Concern grows over Atlantic Ocean ‘conveyor belt’ shutdown
Effects of climate change are slowing a key ocean circulation system with immense consequences for Earth’s climate if it collapses.
For thousands of years, the circulating currents of the Atlantic Ocean have continuously regulated the temperatures of Europe and North America, producing a warming effect that allows them to enjoy relatively moderate weather conditions.
But the effects of anthropogenic climate change have diminished the flow of this vast conveyor belt system, known as the Atlantic Meridional Overturning Circulation (AMOC), and recent scientific research suggests it may even be headed for collapse.
The unprecedented slowdown of the vast system has been measured directly since 2004, but analysis of indirect data suggests a longer decline, beginning in the mid to late 19th century and accelerating after 1950.
One study, which looked at ice cores and ocean sediments, determined the AMOC was “in its weakest state in over a millennium”.
“Everything points to a weakening of the AMOC,” said Sybren Drijfhout, an oceanographer at the University of Southampton.
The timeline of a potential collapse of the AMOC remains unclear, but the consequences for the Earth’s climate would be immense.
Temperatures in Europe and the east of North America would drop by as much as 5 degrees Celsius (9 degrees Fahrenheit), leading to more extreme winter weather.
Coastal cities in North America would be flooded by rising sea levels. It would also disrupt the West African and Asian monsoons, which supply vital rainfall for crops that tens of millions of people depend upon.
How AMOC works
An enormous system of ocean currents, the AMOC is driven by changing water density, which is determined by the water’s salt content and temperature.
Under a process known as “thermohaline circulation”, warm water moves north through the Gulf of Mexico towards Europe – the stretch known as the Gulf Stream – with the surface temperature decreasing as evaporation occurs and salinity increases.
Becoming denser, the water then sinks in the north Atlantic and whisks south along the ocean floor before “upwelling” to the surface again far into the southern hemisphere.
The effects of global warming on the AMOC are twofold. Warmer water is less dense, and freshwater runoff from ice melting in the polar region reduces salinity, which reduces density even further. These factors slow the sinking mechanism that propels the circulation.
The last time the AMOC shut down was towards the end of the last ice age, about 14,500 years ago. Then glacial melt flooded the North Atlantic with fresh water, collapsing the system and causing temperatures in Europe to plunge.

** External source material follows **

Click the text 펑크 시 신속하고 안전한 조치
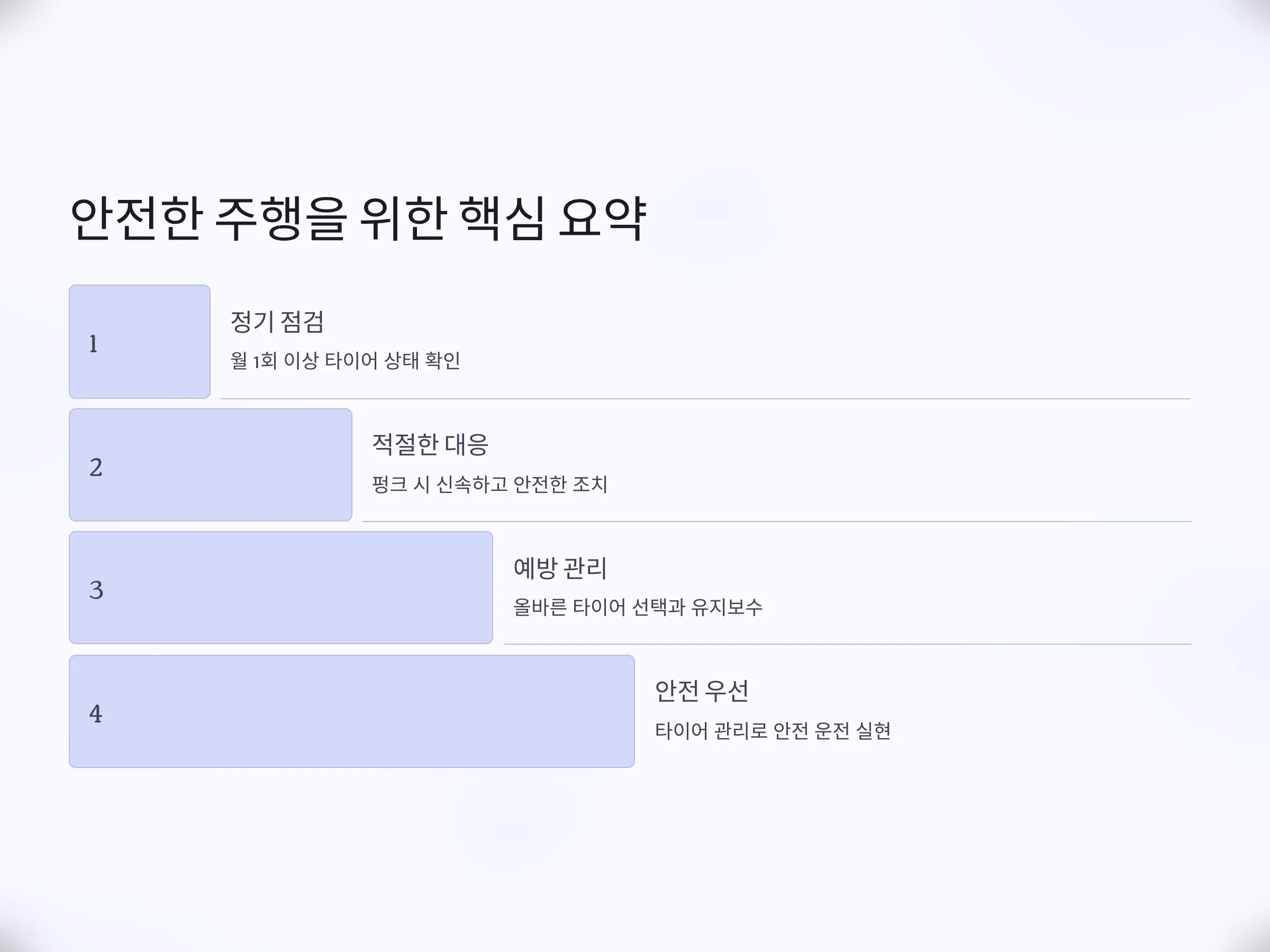(489, 484)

The Intergovernmental Panel on Climate Change (IPCC) report published in August found with high confidence that the AMOC will likely weaken over the coming decades, but a total collapse before 2100 is unlikely.

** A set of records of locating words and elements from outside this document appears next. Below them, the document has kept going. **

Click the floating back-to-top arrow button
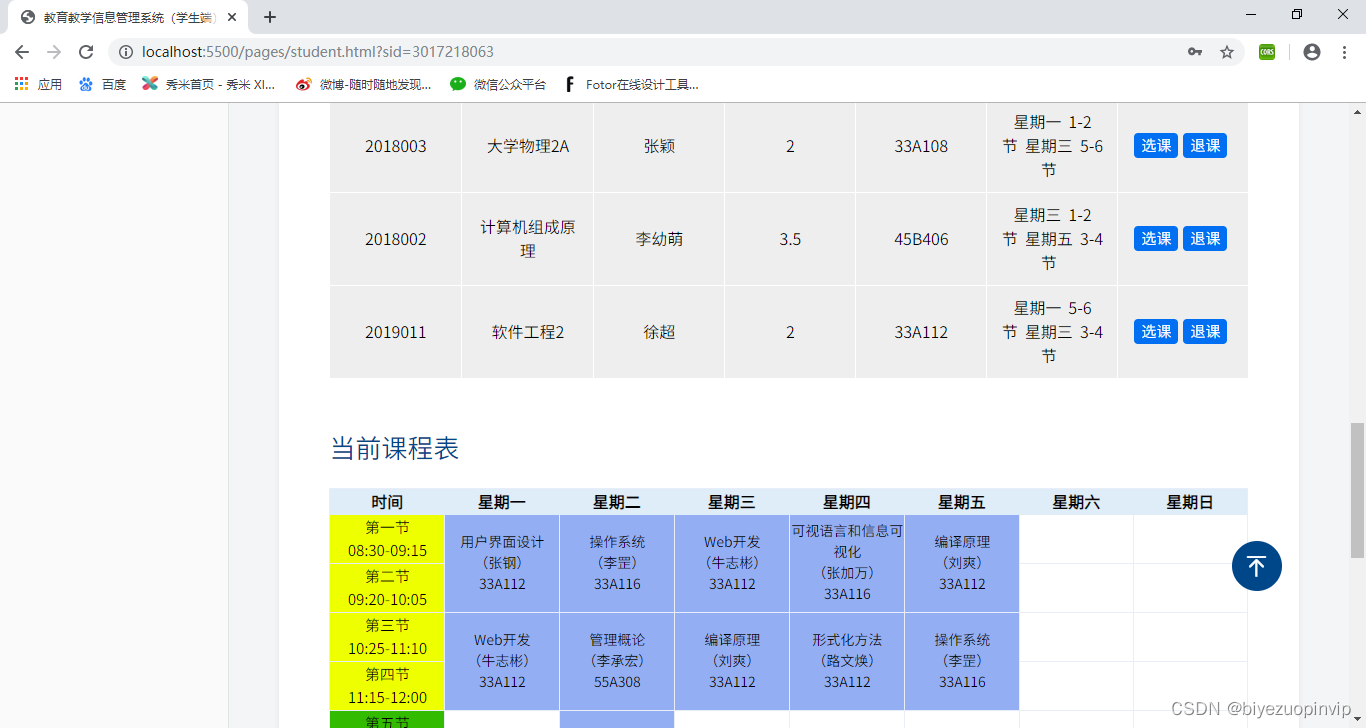Screen dimensions: 1366x728 pos(1256,566)
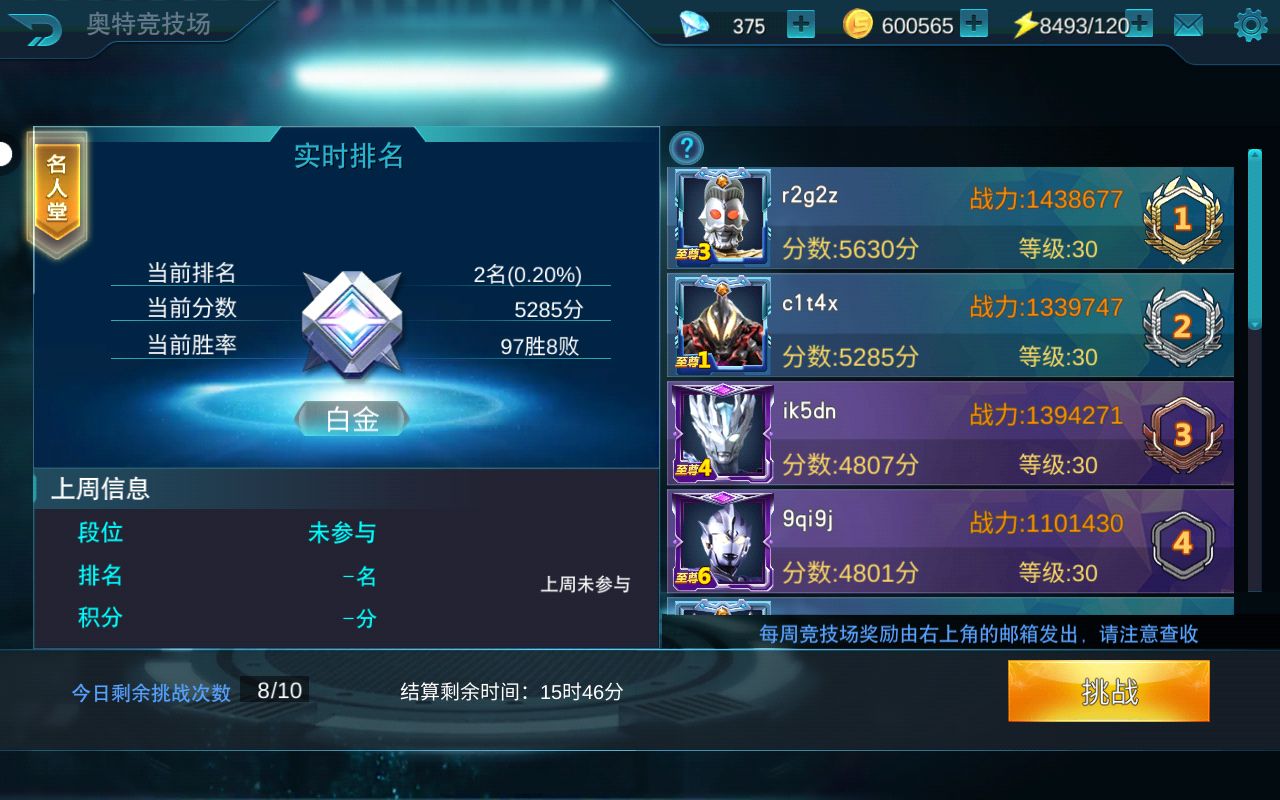Select player r2g2z's avatar
Screen dimensions: 1280x800
click(722, 217)
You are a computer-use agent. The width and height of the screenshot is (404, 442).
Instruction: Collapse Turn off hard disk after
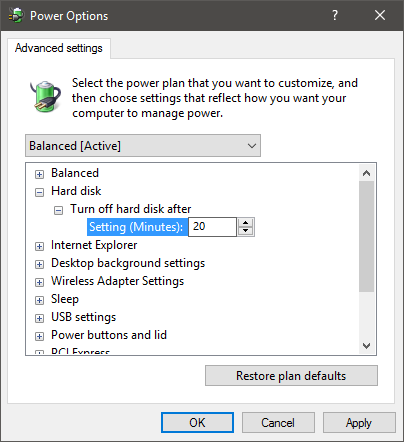(58, 210)
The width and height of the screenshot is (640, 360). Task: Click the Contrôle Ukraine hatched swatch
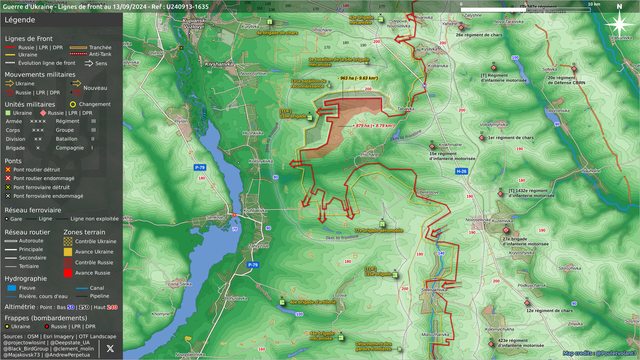[68, 241]
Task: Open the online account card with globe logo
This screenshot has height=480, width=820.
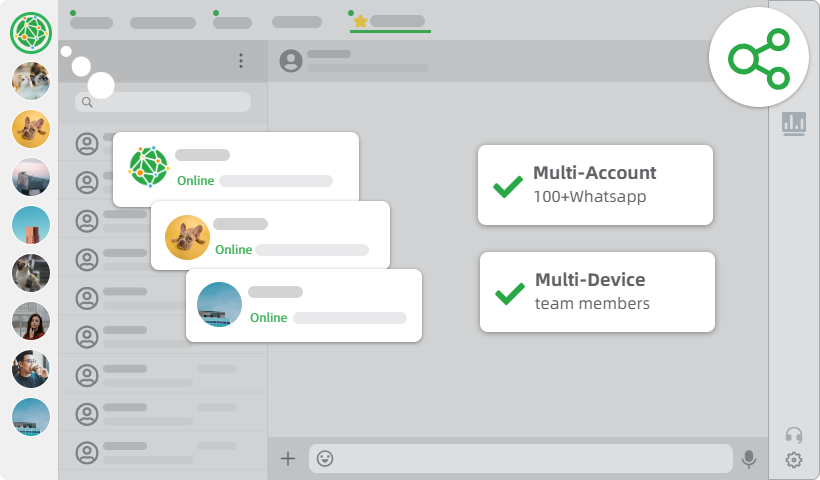Action: [x=235, y=167]
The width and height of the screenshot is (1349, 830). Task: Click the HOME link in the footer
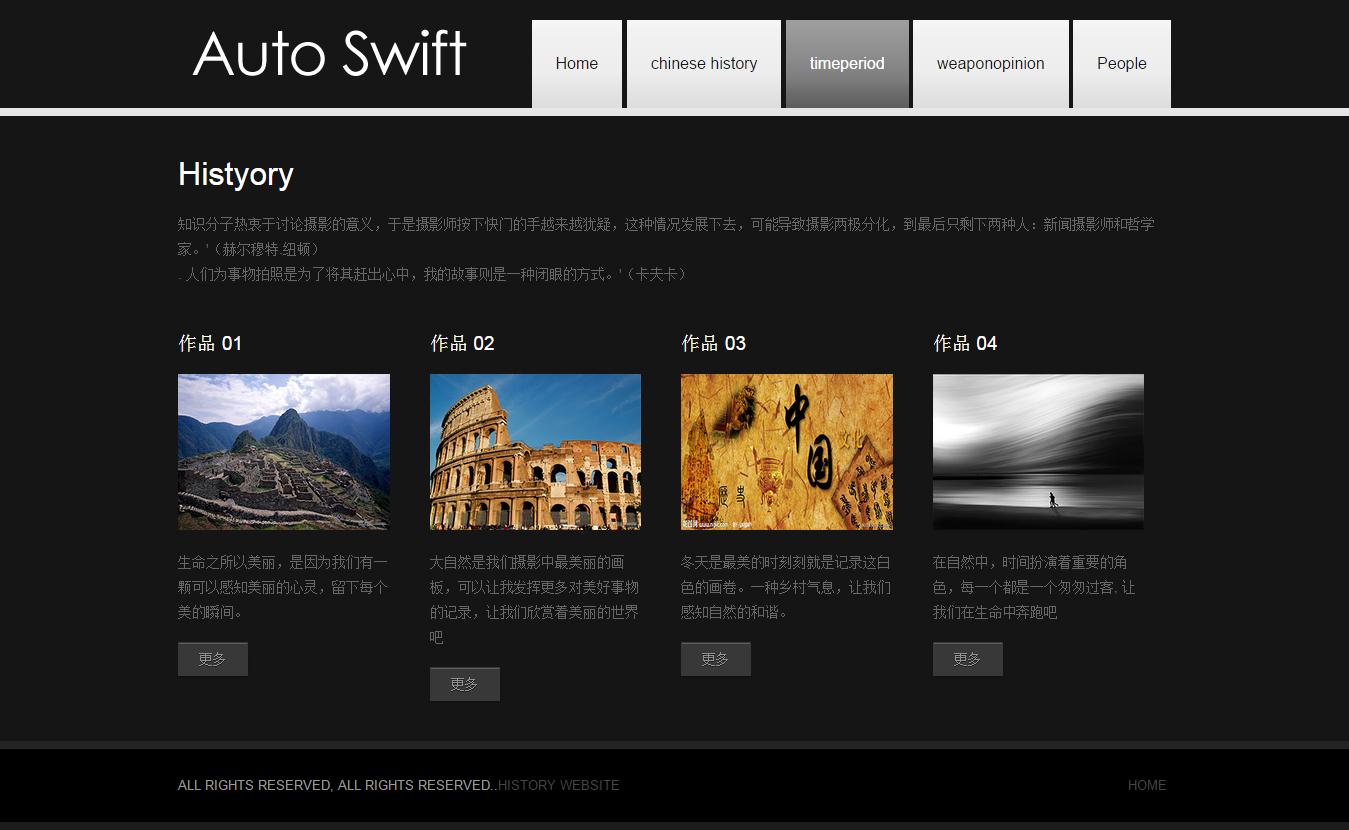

“Even though the AMOC is very unlikely to collapse over the 21st century, its weakening may be substantial, which may therefore induce strong and large-scale climatic impacts with potential far-reaching impacts on natural and human systems,” it said.
‘Very massive impact’
Whether the decline of the AMOC will continue in a linear fashion, or reach some tipping point, after which the decline could accelerate precipitously, remains a point of discussion among scientists.
“That’s the million-dollar question,” said Niklas Boers, a researcher at the Potsdam Institute for Climate Impact Research. “Whether it’s just linear, slowing down, or whether there’s actually a loss of stability.”

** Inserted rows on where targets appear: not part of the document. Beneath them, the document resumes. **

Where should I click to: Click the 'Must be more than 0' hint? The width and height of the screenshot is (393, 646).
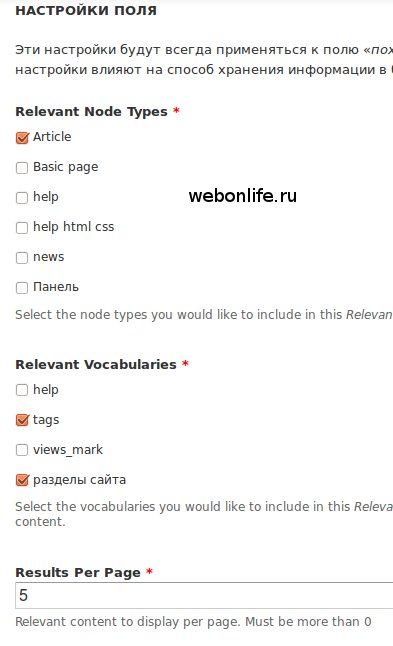[x=308, y=622]
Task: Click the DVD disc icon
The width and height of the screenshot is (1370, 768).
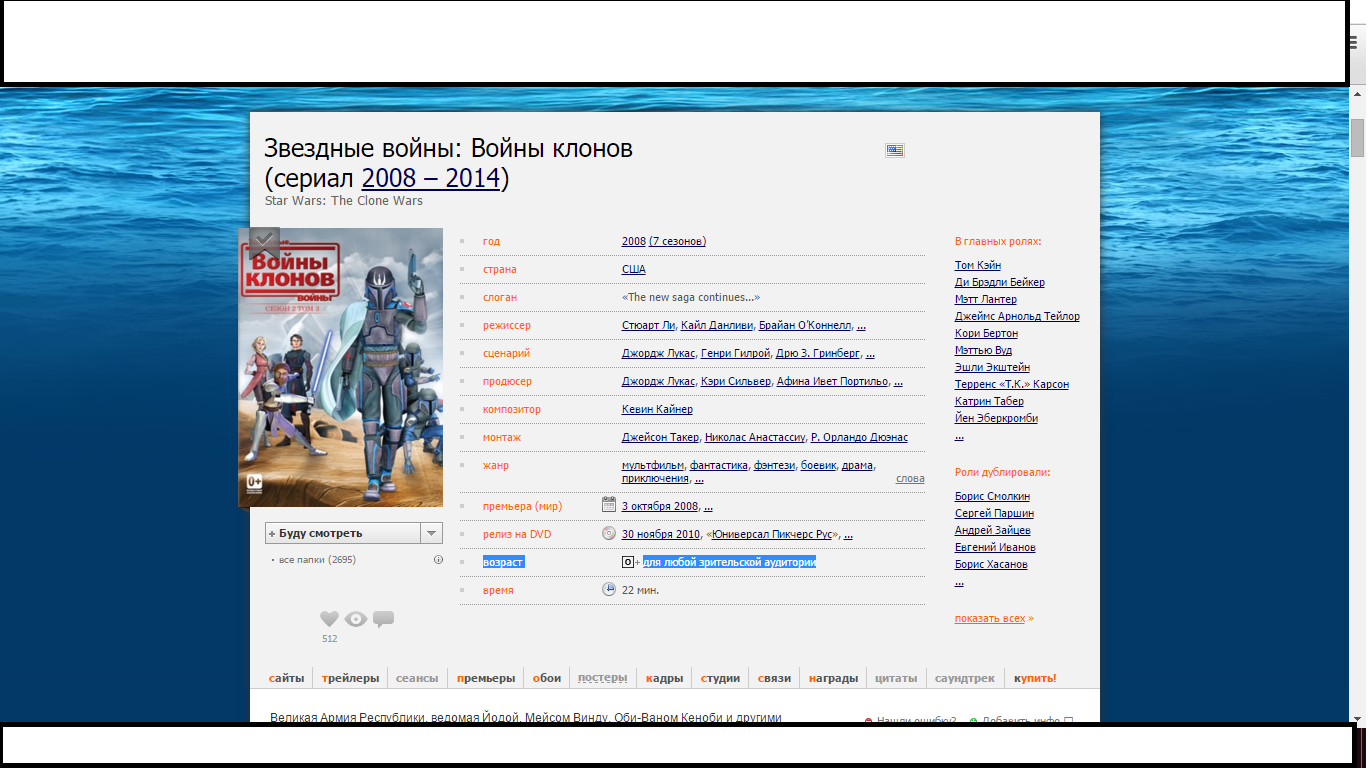Action: pos(609,533)
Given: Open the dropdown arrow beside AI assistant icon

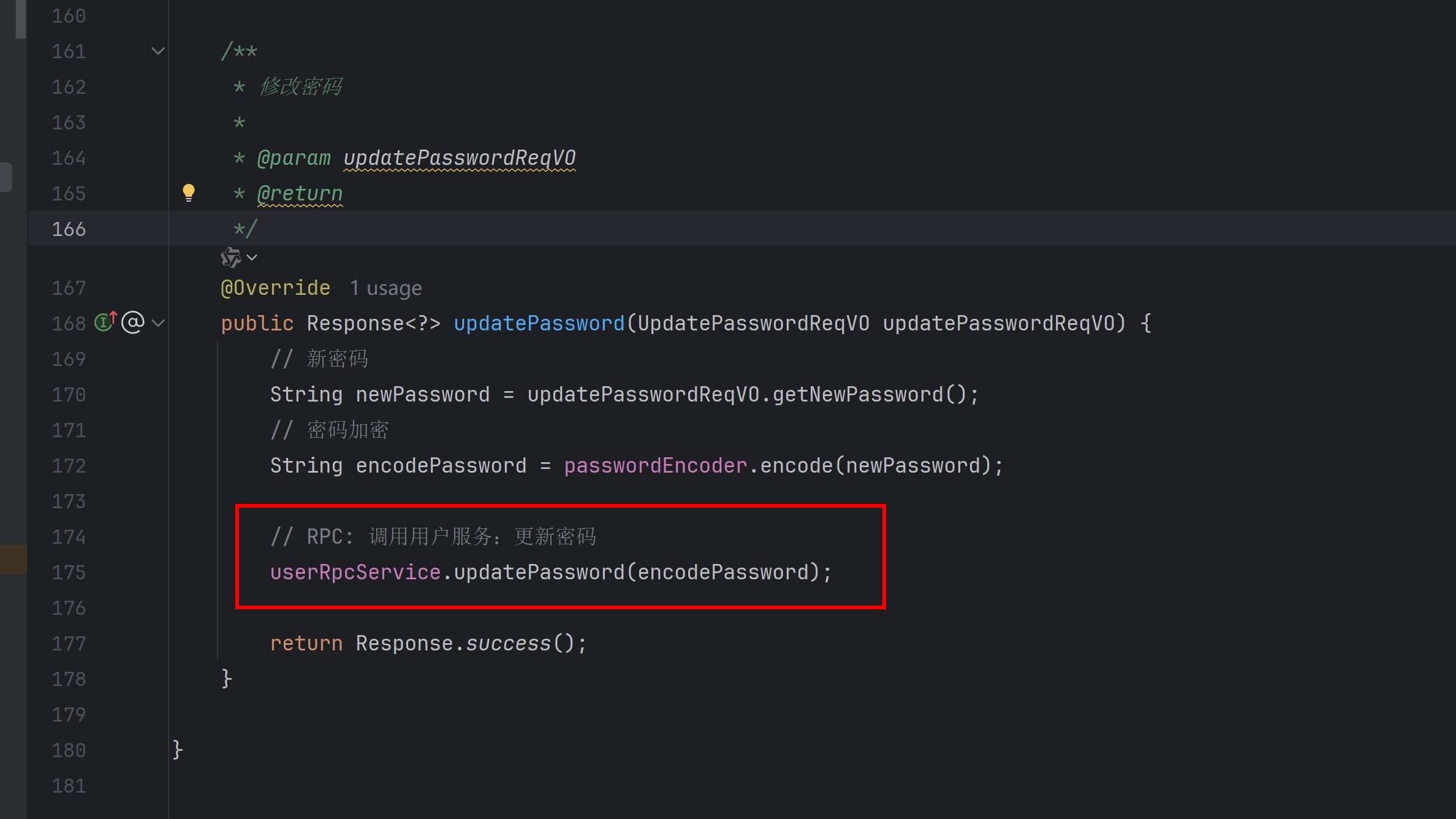Looking at the screenshot, I should click(252, 257).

A paper published by Boers in the Nature Climate Change journal in August analysed eight separate indicators, making use of sea surface temperature and water salinity data that stretches back to the 19th century.
It found the AMOC may have evolved from a period of relative stability towards a “critical” transition that would signal a profound change in the global climate system. Such a tipping point could see the AMOC halt entirely over a relatively short period of decades.
“We have a situation where there’s a threshold … If we reached that threshold, then we will have a very, very massive impact that is possibly practically irreversible,” said Boers.
‘Reduce emissions as fast as possible’
Discrepancies between observed data and existing climate models remain, and there is still no consensus on how long a full shutdown could take. Some estimates suggest as long as several hundred years.
“All models agree that in warmer climates that the AMOC will become weaker and weaker,” said Drijfhout. “That doesn’t have to mean a collapse. It could go very, very gradually.”
In either case, Western Africa will have to adapt to declining rainfall and Europe to increasingly unpredictable winter weather, on top of other effects already produced by climate change.
Further advances in climate modelling could provide a more accurate picture of things to come, but the evidence is already clear that reducing human-caused global heating will be crucial to maintaining stability in the Atlantic system.
The most important factor in how the AMOC develops is the amount of greenhouse gases that will be released into the atmosphere in the coming years and decades, said Boer.
“There’s not so much room for compromises. So you have to really reduce emissions as much as possible – and as fast as possible.”